You might have heard that oysters are an aphrodisiac (whether or not this is true is up for debate). Nonetheless, oysters gained their reputation because they’re one of the best food sources of zinc. Zinc deficiency may be associated with hypogonadism, or testosterone deficiency, a dysfunction where the testes don’t produce enough testosterone. 

Low testosterone (also called low T) may result in side effects such as weight gain, decreased strength and muscle mass, low sex drive, and erectile dysfunction

One study to learn more about the connection between zinc and testosterone restricted dietary zinc intake in young men for 20 weeks. In that time, their testosterone levels fell from an average of 39.9 nmol/L (nanomoles per liter) to 10.6 nmol/L. The same study also looked at elderly men with minor zinc deficiencies. The men were given zinc supplements for six months and, after 24 weeks, their serum testosterone levels had improved. Their average T level went from 8.3 nmol/L to 16.0 nmol/L (within the normal range for healthy adults) (Prasad, 1996). 

The study was small and more research would need to confirm just how much testosterone levels are impacted by zinc levels.
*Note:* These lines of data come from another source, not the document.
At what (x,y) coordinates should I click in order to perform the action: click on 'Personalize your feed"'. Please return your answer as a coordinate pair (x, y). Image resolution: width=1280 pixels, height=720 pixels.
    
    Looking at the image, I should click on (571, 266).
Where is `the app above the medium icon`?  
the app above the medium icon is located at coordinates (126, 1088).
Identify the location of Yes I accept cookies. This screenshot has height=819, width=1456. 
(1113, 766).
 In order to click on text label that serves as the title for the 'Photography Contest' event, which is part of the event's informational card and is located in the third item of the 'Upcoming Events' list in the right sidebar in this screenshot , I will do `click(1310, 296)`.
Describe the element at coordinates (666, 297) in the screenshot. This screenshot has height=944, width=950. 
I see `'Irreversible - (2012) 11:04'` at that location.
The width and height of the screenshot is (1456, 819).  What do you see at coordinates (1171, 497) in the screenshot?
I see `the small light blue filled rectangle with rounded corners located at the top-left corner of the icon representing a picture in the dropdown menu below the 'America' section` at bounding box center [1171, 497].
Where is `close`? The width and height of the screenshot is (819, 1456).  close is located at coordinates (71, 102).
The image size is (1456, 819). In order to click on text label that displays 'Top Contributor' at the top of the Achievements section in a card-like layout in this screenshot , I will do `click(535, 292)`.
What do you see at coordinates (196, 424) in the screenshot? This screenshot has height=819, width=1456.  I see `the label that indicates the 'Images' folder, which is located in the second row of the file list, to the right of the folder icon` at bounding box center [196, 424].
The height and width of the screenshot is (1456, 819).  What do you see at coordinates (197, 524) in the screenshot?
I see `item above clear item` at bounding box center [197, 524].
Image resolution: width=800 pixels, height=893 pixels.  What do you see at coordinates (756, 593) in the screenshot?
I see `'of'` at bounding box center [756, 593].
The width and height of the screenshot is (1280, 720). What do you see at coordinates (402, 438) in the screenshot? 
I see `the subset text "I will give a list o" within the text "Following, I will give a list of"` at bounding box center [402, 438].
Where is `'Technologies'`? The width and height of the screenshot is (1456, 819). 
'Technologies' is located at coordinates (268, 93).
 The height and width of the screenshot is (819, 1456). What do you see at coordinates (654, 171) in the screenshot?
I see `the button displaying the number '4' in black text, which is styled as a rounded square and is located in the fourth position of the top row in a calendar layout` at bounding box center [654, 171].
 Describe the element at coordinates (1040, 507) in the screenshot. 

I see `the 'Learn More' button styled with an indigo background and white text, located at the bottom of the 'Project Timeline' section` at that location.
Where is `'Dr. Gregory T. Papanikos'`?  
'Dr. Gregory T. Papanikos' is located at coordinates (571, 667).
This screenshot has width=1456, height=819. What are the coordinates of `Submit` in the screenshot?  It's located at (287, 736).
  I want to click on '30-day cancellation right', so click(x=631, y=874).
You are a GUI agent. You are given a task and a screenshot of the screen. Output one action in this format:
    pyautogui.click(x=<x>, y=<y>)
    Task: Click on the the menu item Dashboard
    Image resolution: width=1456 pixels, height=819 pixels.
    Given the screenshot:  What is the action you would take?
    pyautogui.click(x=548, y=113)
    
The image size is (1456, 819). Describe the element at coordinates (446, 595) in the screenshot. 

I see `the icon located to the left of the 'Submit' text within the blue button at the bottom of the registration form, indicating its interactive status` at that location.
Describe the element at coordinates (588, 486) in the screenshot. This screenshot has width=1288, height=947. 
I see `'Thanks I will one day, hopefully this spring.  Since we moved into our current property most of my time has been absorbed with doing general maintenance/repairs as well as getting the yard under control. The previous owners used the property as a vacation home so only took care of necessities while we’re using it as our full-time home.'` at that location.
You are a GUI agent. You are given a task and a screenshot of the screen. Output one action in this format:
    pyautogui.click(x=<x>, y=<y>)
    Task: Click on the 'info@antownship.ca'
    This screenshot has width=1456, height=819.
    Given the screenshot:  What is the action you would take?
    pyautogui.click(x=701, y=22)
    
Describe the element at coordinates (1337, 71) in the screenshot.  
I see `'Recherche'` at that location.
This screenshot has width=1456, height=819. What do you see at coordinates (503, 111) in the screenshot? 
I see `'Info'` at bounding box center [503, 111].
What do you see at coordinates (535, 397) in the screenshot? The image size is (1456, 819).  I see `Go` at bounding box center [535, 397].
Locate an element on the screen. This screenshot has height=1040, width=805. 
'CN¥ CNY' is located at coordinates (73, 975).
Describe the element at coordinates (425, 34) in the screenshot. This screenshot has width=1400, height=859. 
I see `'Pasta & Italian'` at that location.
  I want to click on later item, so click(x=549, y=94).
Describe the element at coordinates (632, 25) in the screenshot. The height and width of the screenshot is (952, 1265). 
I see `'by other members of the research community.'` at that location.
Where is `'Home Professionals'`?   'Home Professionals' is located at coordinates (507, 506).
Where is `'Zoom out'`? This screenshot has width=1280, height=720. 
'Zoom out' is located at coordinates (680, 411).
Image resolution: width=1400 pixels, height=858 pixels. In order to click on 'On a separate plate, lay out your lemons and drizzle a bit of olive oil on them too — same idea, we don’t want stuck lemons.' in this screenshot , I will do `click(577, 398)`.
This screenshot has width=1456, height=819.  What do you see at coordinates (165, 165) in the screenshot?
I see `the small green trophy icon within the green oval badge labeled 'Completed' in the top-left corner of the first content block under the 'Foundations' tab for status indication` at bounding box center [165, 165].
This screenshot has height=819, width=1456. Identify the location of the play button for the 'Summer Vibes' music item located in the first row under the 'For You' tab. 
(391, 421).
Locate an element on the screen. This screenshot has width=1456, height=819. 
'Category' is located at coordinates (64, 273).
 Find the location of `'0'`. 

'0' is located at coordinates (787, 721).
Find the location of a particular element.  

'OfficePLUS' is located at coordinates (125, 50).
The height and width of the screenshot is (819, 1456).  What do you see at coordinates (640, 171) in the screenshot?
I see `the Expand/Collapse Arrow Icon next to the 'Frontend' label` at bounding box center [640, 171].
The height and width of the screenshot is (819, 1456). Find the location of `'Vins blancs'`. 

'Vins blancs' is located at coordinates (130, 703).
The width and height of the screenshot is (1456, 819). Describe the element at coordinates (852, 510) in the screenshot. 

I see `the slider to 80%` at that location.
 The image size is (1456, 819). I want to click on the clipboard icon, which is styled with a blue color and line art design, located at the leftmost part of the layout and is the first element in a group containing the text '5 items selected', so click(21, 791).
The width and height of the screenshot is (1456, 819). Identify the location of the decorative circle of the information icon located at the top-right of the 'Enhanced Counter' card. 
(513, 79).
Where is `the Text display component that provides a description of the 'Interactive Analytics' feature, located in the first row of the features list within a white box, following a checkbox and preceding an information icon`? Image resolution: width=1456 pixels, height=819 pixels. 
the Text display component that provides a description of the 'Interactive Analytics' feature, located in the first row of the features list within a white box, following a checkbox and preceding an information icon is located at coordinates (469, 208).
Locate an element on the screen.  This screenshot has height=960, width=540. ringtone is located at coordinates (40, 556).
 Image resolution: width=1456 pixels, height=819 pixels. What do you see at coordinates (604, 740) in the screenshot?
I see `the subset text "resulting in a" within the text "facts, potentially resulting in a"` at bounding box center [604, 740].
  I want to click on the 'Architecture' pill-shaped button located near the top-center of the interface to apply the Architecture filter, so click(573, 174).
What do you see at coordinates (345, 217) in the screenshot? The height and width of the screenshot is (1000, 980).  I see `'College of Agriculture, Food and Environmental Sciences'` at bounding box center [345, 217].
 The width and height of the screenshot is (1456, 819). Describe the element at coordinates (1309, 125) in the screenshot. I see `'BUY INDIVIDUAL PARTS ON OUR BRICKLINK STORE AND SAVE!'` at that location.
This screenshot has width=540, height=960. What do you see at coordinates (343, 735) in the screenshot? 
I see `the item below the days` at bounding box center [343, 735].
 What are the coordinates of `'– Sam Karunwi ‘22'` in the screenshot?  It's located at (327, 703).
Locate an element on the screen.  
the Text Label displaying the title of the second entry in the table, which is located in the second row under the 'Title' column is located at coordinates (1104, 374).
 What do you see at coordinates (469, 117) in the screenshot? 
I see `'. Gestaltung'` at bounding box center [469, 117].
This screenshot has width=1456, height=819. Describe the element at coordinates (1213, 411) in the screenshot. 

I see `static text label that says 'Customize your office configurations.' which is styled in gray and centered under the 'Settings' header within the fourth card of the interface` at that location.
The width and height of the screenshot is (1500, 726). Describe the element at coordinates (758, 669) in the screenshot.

However, the results suggest a connection between the two.

Low zinc levels may also interfere with the production of sperm, may cause sperm abnormalities, and may negatively impact serum testosterone levels (Fallah, 2018). 

Zinc and other hormones

Zinc doesn’t just impact testosterone. The mineral is involved with multiple processes in your body essential to the production and regulation of several hormones. For example, zinc impacts thyroid function as an important part of thyroid hormone synthesis and activity. Zinc deficiency may prevent the body from secreting thyroid hormones as it should (Baltaci, 2019). 

To bring it back to testosterone, factors that negatively impact thyroid hormones may also lead to low testosterone levels. An example of this is intense exercise. In one small study, exercise to the point of exhaustion led to a decrease in both thyroid hormones and testosterone concentrations in a group of wrestlers. However, four weeks of treatment with zinc sulfate supplementation prevented this effect (Kilic, 2006). 

Another similar study found that oral zinc treatment prevented a drop in both thyroid hormone and testosterone levels caused by bicycle exercise to the point of exhaustion (Kilic, 2007).

Additional benefits of zinc

Another superpower of zinc is that it fights inflammation. Inflammation is tied to oxidative stress, a state in which there's an imbalance between free radicals that can cause cellular damage. Oxidative stress is linked to many chronic diseases, including diabetes and cancer. Zinc can lower oxidative stress by acting as an antioxidant in the body to restore balance (Marreiro, 2017).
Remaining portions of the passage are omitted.